I’m writing this at 11:15 p.m. in a hotel room in Dallas, in a bed that is not my own. I meant to be asleep 15 minutes ago, and then I realized that—even though I’d written this on my planner 3 days this week!—I forgot to write today’s post.
It’s been a year of every type of emotion imaginable. A year of so much writing. So much traveling. So much book touring (almost non-stop) for Everyone Knows You Go Home since it came out in March. So little is actually in our hands when a book releases, so I told myself earlier this year that I would do everything I could do for it. For me that translated to doing events. Meeting readers. Crashing at friends’ and family’s places all across the country and sometimes, oftentimes, being home no more than a week or two at a time.
This is the dream, right?
Kinda.
Things that make it absolutely beyond worth it for this introverted homebody who would rather be writing in bed:
The young mom in California who brought her young son to my reading because he’d never met an author before…and getting a note from her the next day telling me how her eyes had teared up hearing her boy telling her grandfather all about it later that evening.
Having readers ask me to make their book out to their mom. A book that I wrote as a gift to my mom…becomes a gift to theirs.
Standing-room only crowds full of loved ones.
Standing-room only crowds full of strangers.
Three-person crowds on a cold and rainy day—and pulling up a chair and just chatting.
Hearing my literary hero (the author who inspired me to write fiction!) introduce my book before a reading using words like masterful and magical (how is this real life?!).
Driving all over LA with my husband for four days straight for book tour—and not minding the traffic because even that felt like an adventure.
From my journal, after that CA trip: “the way he smiles at you in the audience like it’s the first time he’s heard you read these words, so you stop to think, what is that expression?

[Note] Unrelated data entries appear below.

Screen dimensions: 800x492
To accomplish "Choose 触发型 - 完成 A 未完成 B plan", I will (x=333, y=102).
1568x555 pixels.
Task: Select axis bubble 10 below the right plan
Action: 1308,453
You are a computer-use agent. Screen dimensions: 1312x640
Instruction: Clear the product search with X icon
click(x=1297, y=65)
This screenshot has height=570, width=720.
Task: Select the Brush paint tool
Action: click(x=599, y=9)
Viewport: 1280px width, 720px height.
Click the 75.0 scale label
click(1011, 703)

And you dare to think it’s pride, and think how humbling it is to make those you love so much so proud.”
From my journal, after an event at The Wild Detectives in Dallas: “that people who you barely know would come through leaves me in awe of this world and all the beings in it.”
Making wishes in magical cars with fellow writer friends after a day of paneling at a book festival. We’d really only just met IRL but we were so honest and vulnerable with each other, perhaps because how we write is how we live.
Reading an excerpt from the book accompanied by live, improvised music in a bar in Brooklyn—like having a score for the words.
The community. The conversations. The selfies. The authors who are your peers who are now true friends.
There are so many more moments and memories I’m too sleep-deprived to list now. And I’m eternally grateful for all of them—but understand that those are the highlights. In between and behind each one there have been tears and stress and failures. Things that went all wrong. Difficult conversations: some of which were fruitful and others which went nowhere. Days and days and days of canceled plans with friends and loved ones. Forgetfulness. Exhaustion and homesickness and needing to spend a day or two in bed after a trip just to recover from the emotional overstimulation of being “on” for so many days at a time. Work-life stress and the illusion of balance. Looking at a calendar and realizing you won’t have a free weekend home with your family for a month a half. Trying to design an eflyer for an event only to have the design program freeze on you after an hour’s worth of work—and having that be the one little thing that breaks you.
So yes…after my event today—a meeting with a book club I’m very excited about—I’ll be home. For the rest of the year, and the beginning of next, I’ll be working (and have been working) on edits for my next novel which will be out in 2020. I’ll be spending time with my husband and our pups. Planning game nights with friends. Getting back to a regular gym routine. (Finally) organizing my desk. Calling my mom and my grandmother more. Reading all the books. Making plans to do…nothing.
Which will of course turn (happily) into writing. In the end, all of the book touring doesn’t matter if the writing is not the most blissful part of it.
Because it’s been a very full 2018. Here’s hoping and wishing and planning that 2019 sees a very full life.
What were the highlights of your year? What are you most looking forward to in 2019?